I write a political blog called Ramona’s Voices, where I often feel the need to rage on about the insanity of a man like Donald Trump getting even this close to the presidency. I’ve tried to keep my opinions corralled in the spaces where political opinion are accepted and even welcomed.
This is my personal space, and up to now I’ve kept politics out of it. I can’t do it any more. I’m taking this particular race personally, and it gnaws at me day and night. There is nothing even close to normal about it.
I deliberately haven’t asked my family or friends if they support Donald Trump because I’m so afraid some of them will say they do and our relationship will never be the same. Yes, I feel that strongly about this candidate. I’m a Democrat who has only voted Republican once or twice in my life, but because of Donald Trump I’m shocked at how nostalgic I’m feeling about all of the Republicans before him. My consolation is that Donald Trump is not really a Republican. He’s an opportunist who will be whatever he thinks people want him to be.

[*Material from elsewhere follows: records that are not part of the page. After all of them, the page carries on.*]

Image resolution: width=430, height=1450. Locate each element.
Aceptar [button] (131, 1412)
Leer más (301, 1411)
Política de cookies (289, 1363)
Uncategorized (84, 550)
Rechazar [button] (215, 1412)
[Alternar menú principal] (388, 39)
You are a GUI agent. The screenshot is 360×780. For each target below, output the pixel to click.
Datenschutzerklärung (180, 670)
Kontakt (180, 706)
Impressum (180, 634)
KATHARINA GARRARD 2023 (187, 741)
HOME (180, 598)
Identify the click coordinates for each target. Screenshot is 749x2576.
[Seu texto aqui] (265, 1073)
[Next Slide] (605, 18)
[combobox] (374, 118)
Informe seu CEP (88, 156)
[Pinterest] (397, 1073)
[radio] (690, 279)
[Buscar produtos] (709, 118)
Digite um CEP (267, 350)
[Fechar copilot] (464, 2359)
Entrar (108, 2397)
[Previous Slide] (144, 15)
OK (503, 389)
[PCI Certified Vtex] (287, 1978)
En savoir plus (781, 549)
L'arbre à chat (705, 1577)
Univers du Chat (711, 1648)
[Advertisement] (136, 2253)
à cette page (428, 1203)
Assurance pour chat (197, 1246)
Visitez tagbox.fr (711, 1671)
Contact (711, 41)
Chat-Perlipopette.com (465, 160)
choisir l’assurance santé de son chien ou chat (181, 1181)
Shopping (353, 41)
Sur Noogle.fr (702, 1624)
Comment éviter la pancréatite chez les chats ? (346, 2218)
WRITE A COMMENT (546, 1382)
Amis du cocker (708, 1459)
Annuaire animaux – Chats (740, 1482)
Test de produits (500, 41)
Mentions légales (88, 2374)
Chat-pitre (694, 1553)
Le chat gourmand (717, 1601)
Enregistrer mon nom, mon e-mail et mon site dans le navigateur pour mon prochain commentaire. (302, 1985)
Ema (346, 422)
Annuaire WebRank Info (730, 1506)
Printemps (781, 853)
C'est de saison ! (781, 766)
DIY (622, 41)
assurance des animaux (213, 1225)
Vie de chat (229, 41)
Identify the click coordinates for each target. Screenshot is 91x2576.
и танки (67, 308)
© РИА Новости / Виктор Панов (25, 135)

Suddenly he’s a Christian, even though everyone knows religion has never been a priority for him. He pretends he’s a hater because he saw a niche and worked to fill it. He’s an empty vessel, an opportunist, a vile human being who shows so little respect for this country he doesn’t even feel the need to study up for the job he’s applying for–incredibly, the highest job in the land.
He knows nothing about the constitution and doesn’t care. Rules are his to make and if you question him he’ll tell you that the polls show he’s right and we’re wrong. He’s winning hearts and minds and since he sees the presidential campaign as nothing more than a popularity contest, he can do and say anything he wants and to hell with the rest of us.
I don’t just want him to lose, I want him to lose so badly nothing he ever says from now to eternity will ever be broadcast again. But I know it won’t happen. I won’t get my wish. And I’m terrified about what this says about our country and what we’ve become.
I have no solutions. I don’t understand what’s happening enough to have solutions. We’re not a country that hates but that’s what it’s looking like. We built our reputation if not on kindness, at least on tolerance. We’ve learned something from our past transgressions. We are each different enough to understand the need to accept differences. We’ve grown, or at least I thought we did.
Donald Trump is not representative of who we are. He can’t be. He won’t be. We won’t let him be.
I wanted to keep this space a sanctuary against the insanity that is our world now, but the world seeps in wherever I am. You’ll notice that I rarely write here anymore. That’s because I can’t retreat to a sanctuary when there are such pressing needs in the real world.
As I said, I take this personally. This presidential race is like no other. It will be my obsession from now until November because I can’t sit back and let Donald Trump get away with this. I don’t hide from it anywhere else, and I can’t hide from it here. Reality strikes, even in sanctuaries.